Received 9 January 1998; Returned to authors 5 March 1998; Revised version received 22 April 1998; Accepted for publication 15 May 1998
BACKGROUND
A study was undertaken to investigate
the relationship between daily hospital admissions for asthma and air
pollution in London in 1987-92 and the possible confounding and
modifying effects of airborne pollen.
METHODS
For all ages together and the age groups
0-14, 15-64 and 65+ years, Poisson regression was used to estimate
the relative risk of daily asthma admissions associated with changes in
ozone, sulphur dioxide, nitrogen dioxide and particles (black smoke),
controlling for time trends, seasonal factors, calendar effects,
influenza epidemics, temperature, humidity, and autocorrelation.

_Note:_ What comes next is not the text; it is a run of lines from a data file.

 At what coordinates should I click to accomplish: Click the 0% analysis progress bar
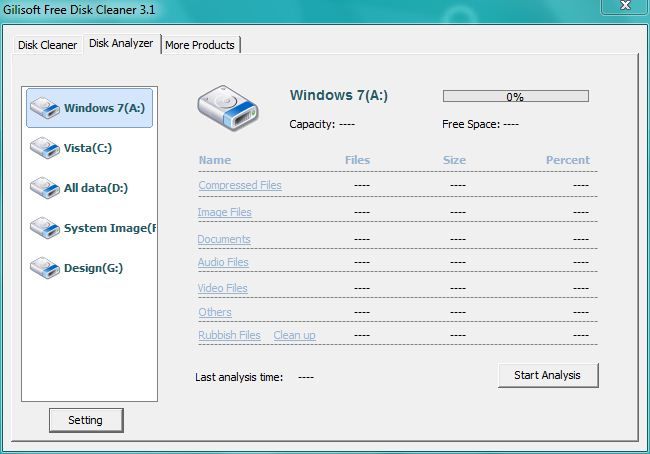515,97
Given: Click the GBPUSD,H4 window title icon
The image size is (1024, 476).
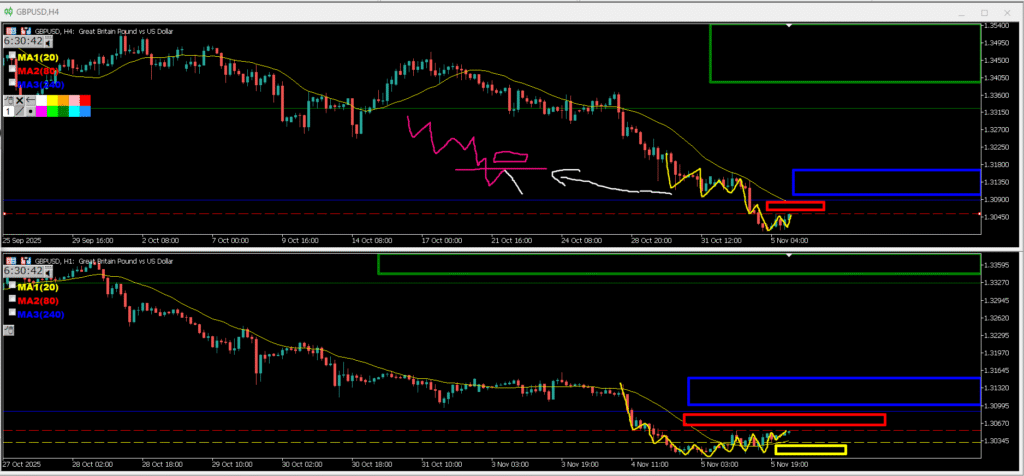Looking at the screenshot, I should (8, 8).
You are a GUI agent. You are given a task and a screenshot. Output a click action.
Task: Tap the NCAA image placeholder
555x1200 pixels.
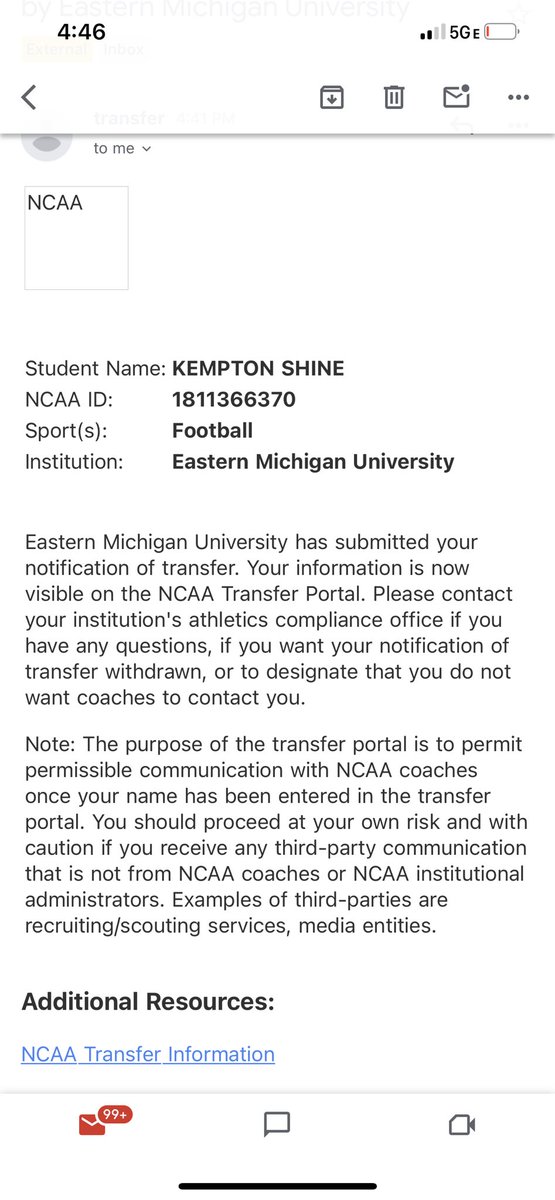[x=76, y=238]
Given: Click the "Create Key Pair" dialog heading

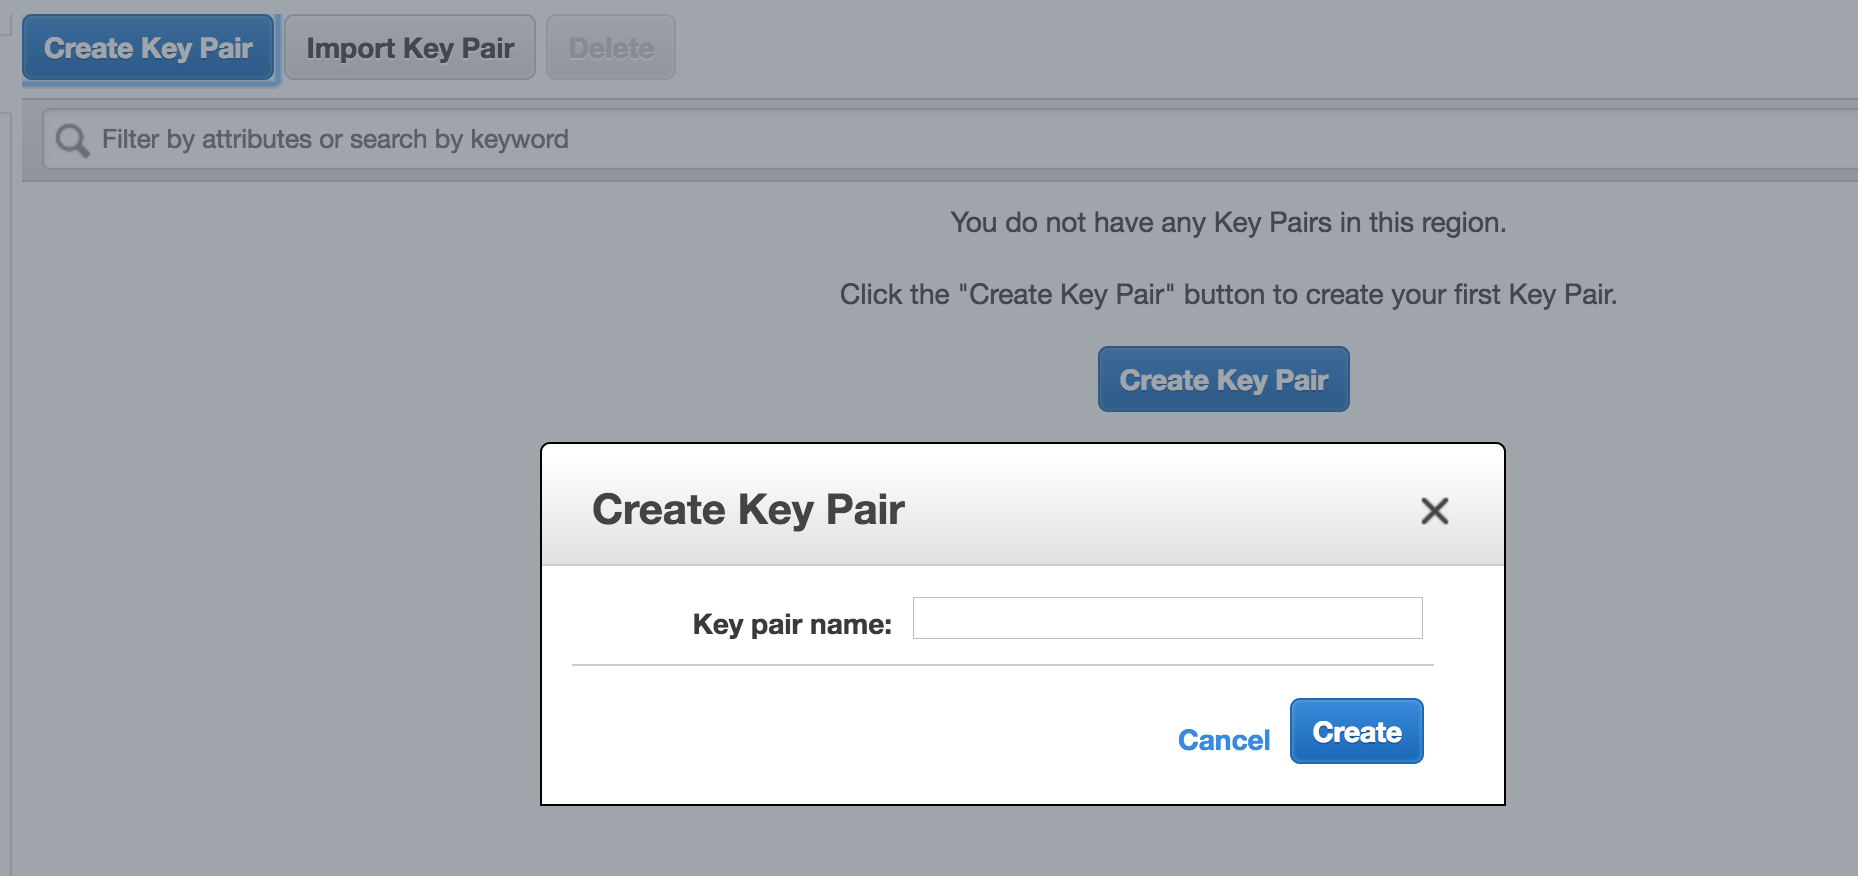Looking at the screenshot, I should tap(748, 509).
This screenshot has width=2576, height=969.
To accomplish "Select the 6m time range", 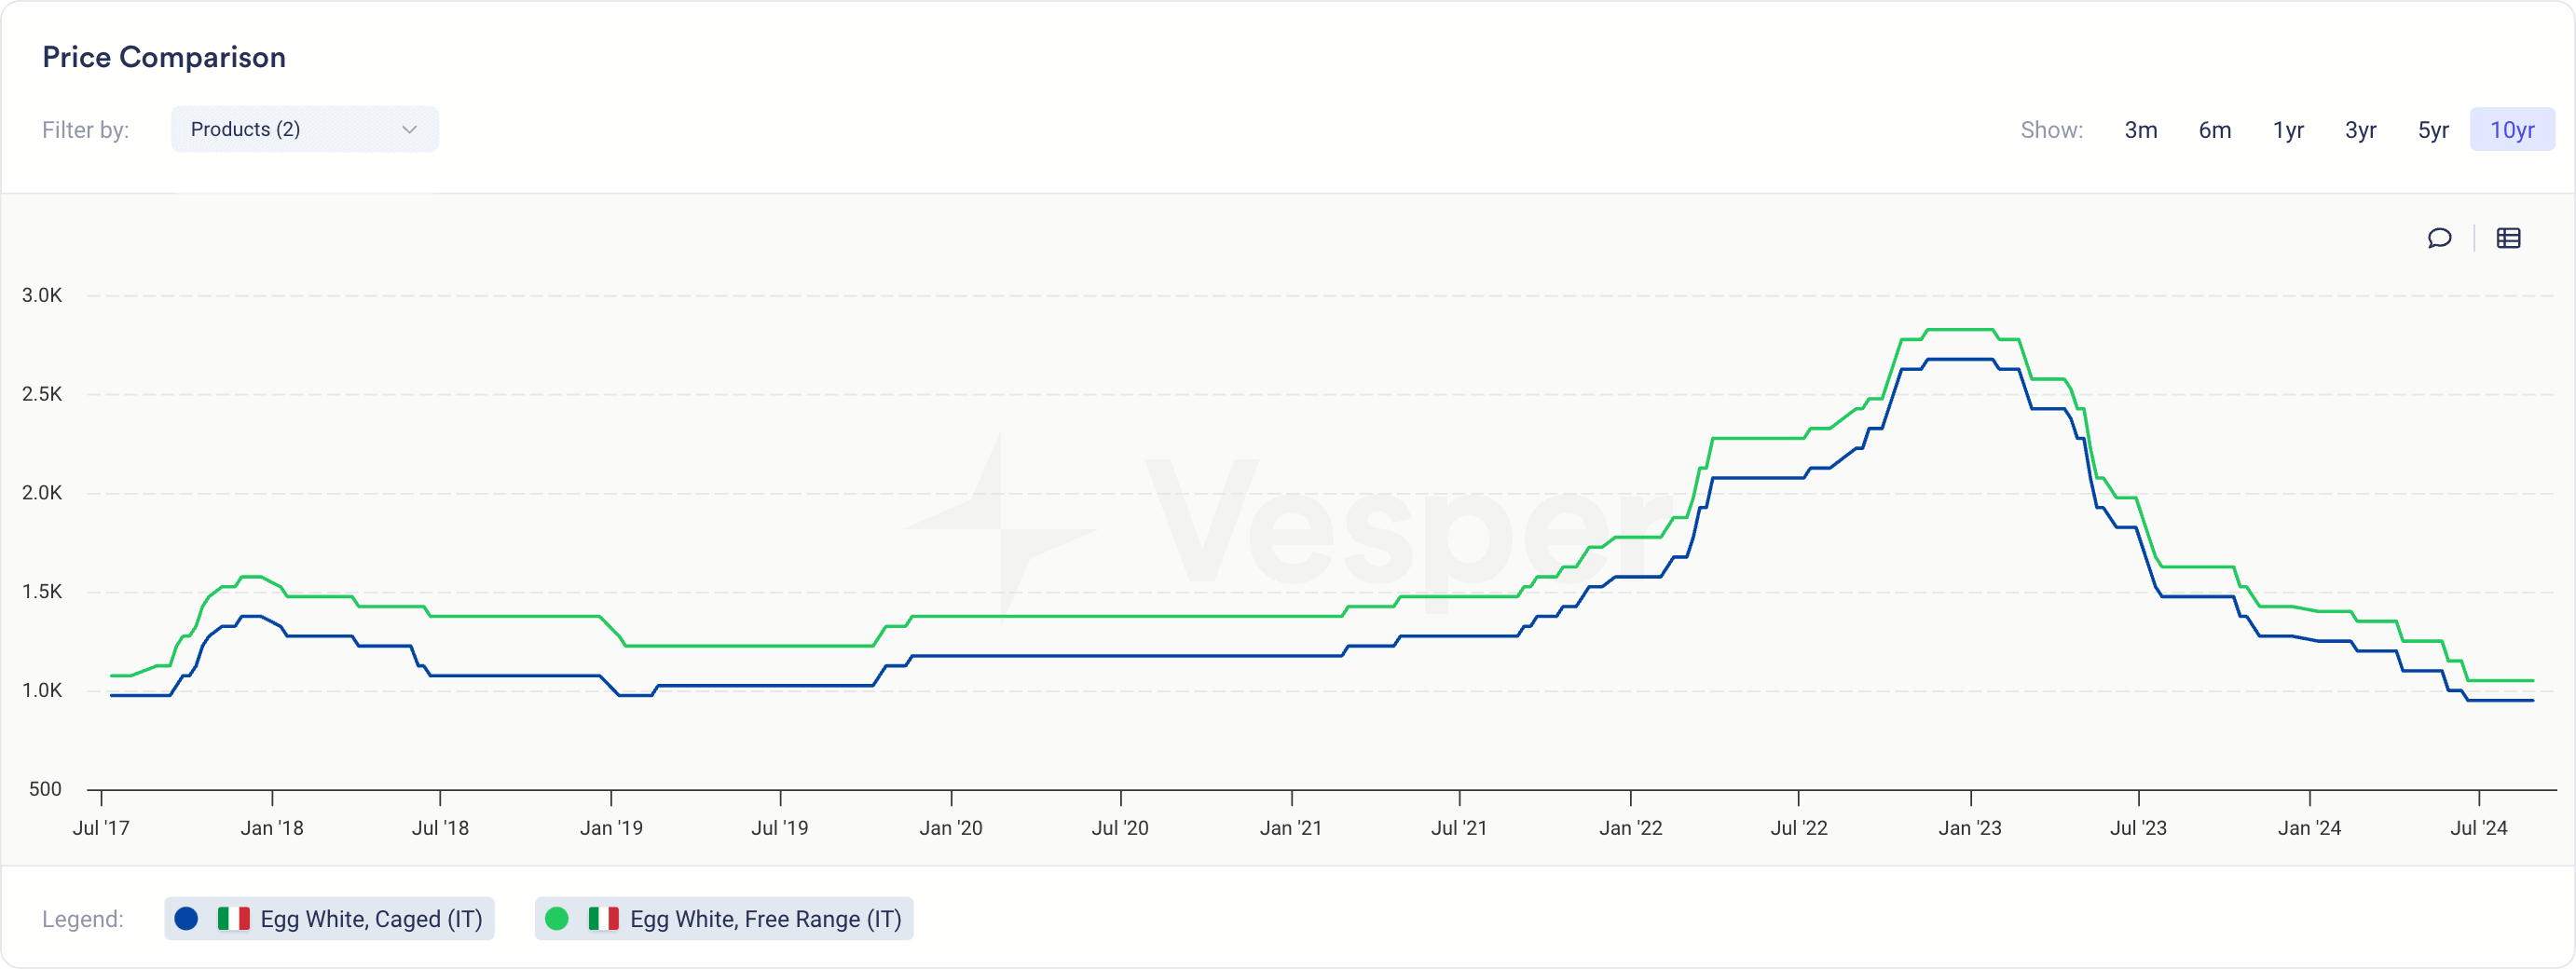I will pos(2214,130).
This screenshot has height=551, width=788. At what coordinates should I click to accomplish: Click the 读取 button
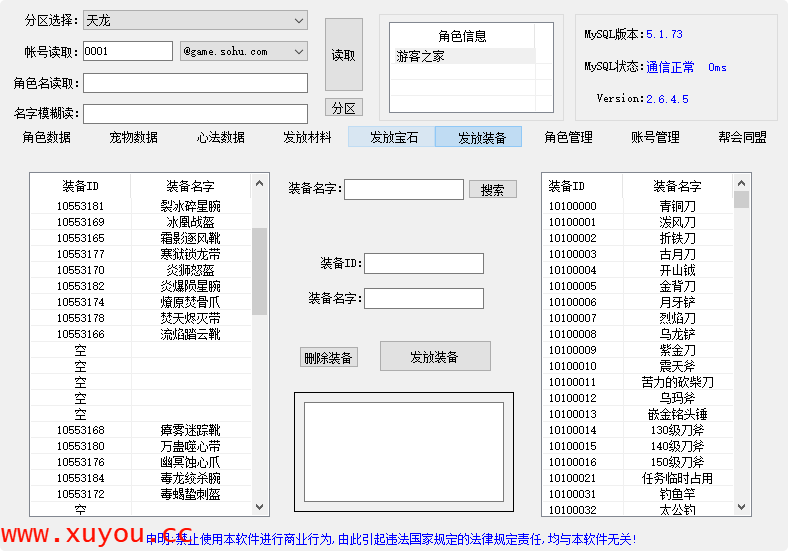[x=343, y=55]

Independent effects of individual pollutants and interactions with
aeroallergens were explored using two pollutant models and models
including pollen counts (grass, oak and birch).
RESULTS
In all-year analyses ozone was
significantly associated with admissions in the 15-64 age group (10 ppb eight hour ozone, 3.93% increase), nitrogen dioxide in the 0-14
and 65+ age groups (10 ppb 24 hour nitrogen dioxide, 1.25% and
2.96%, respectively), sulphur dioxide in the 0-14 age group
(10 µg/m3 24 hour sulphur dioxide, 1.64%), and black
smoke in the 65+ age group (10 µg/m3 black smoke,
5.60%). Significant seasonal differences were observed for ozone in
the 0-14 and 15-64 age groups, and in the 0-14 age group there were
negative associations with ozone in the cool season. In general,
cumulative lags of up to three days tended to show stronger and more
significant effects than single day lags. In two-pollutant models these
associations were most robust for ozone and least for nitrogen dioxide.
There was no evidence that the associations with air pollutants were
due to confounding by any of the pollens, and little evidence of an
interaction between pollens and pollution except for synergism of
sulphur dioxide and grass pollen in children (p<0.01).
CONCLUSIONS
Ozone, sulphur dioxide, nitrogen
dioxide, and particles were all found to have significant associations
with daily hospital admissions for asthma, but there was a lack of
consistency across the age groups in the specific pollutant. These
associations were not explained by confounding by airborne pollens nor
was there convincing evidence that the effects of air pollutants and
airborne pollens interact in causing hospital admissions for asthma.